In late October, department store giant J C Penney Company Inc (NYSE:JCP) provided really ugly preliminary third-quarter numbers while significantly cutting its fiscal 2017 guide. JCP stock sold off big time from $3.50 to a low of $2.40 in a hurry.
Now, JCP has delivered third quarter numbers that are well above those prelim numbers the company gave just two weeks ago. Comparable sales rose 1.7% when management said they were going to rise just 0.7%. JCP stock is bouncing back to just over $3.
But there are a few catches.
One, the depressed full-year earnings guide didn’t change. Two, the positive sales performance is being driven almost entirely by heavy discounting, which is unsustainable. Three, there’s still $4 billion in long-term debt on the balance sheet.
Four, the bounce means JCP stock now trades at more than 60-times this year’s earnings. And five, sales are still moving online in a hurry.
All in all, I’m not biting on this JCP stock rally. I think its just a head-fake in a long-term down-and-out trajectory.
JCP Is Driving Sales Through Heavy Promotions
On the surface, the JCP numbers look pretty good. Comparable sales rose 1.7%, on top of a 0.8% decrease last year, so the 2-year stack is actually up 0.9%.
That is better than the 2-year stack comp at Macy’s Inc (NYSE:M) and Kohl’s Corporation (NYSE:KSS), but slightly worse than the 2-year stack comp at Nordstrom, Inc. (NYSE:JWN). In other words, in terms of comparable sales performance, JCP is the near the top of the department store industry.
But this strong sales performance is due mainly to one thing: heavy discounting. Gross margins at M, KSS, and JWN are largely flat year-over-year and stable with 2015 levels. But gross margins at JCP fell 320 basis points last quarter on top of a 10 basis point decline one year ago.
This isn’t a one-time thing, either. Gross margins fell 200 basis points last quarter.
When gross margins were stable (up 10 basis points in Q1), comparable sales were tanking (down 3.5%).
In other words, JCP can’t drive traffic unless it runs heavy promotions. That is especially troubling because other department stores are starting to drive positive comparable sales growth while preserving gross margins. That makes JCP stick out like an eyesore.

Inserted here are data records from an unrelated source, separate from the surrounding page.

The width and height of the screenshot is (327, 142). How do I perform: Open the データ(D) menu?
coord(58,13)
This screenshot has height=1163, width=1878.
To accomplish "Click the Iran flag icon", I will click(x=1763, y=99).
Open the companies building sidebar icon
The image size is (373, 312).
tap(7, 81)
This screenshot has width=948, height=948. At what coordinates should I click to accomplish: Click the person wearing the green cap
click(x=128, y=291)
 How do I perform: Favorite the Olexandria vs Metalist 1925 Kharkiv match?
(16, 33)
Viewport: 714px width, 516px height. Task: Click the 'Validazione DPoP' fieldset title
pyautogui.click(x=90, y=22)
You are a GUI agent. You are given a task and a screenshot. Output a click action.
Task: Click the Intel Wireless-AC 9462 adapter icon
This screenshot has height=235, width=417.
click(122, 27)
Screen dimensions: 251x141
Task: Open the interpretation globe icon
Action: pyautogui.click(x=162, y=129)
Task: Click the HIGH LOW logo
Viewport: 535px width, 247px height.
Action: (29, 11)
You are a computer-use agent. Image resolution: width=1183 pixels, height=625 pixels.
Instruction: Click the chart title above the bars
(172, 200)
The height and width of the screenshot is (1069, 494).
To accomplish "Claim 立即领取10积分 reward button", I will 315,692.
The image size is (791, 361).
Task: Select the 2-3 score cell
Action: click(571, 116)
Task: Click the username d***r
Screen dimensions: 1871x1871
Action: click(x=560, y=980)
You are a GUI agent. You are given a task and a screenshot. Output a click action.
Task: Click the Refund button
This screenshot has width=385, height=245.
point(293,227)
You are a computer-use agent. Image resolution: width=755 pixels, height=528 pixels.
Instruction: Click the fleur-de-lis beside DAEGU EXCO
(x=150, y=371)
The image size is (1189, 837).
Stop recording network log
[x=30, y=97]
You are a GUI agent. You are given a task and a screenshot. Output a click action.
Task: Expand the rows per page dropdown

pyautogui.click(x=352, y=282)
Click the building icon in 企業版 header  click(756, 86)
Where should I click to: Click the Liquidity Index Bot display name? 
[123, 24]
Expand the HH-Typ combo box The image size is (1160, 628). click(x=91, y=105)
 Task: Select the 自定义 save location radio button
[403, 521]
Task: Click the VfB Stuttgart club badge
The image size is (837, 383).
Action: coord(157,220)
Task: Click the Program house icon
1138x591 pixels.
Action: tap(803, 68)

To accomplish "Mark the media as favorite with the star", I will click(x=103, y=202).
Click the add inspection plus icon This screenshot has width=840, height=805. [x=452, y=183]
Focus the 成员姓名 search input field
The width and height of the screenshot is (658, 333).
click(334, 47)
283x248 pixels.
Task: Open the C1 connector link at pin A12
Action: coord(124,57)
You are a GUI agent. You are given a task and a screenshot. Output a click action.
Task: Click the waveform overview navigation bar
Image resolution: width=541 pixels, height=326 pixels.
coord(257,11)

Moreover, the current retail backdrop won’t change anytime soon. In fact, it might just get more promotional as more sales go online and free shipping plus quick delivery becomes a standard. Because of this, it looks like the only way JCP will drive traffic into the foreseeable future is through heavy promotions.
Just look at the how the guide has changed. Yes, comparable sales are now expected to be positive (versus flat at the beginning of the year). But earnings per share are expected to be just 5 cents (versus more than 50 cents) due to a big shift in the gross margin guide (up 30 basis points to down 110 basis points).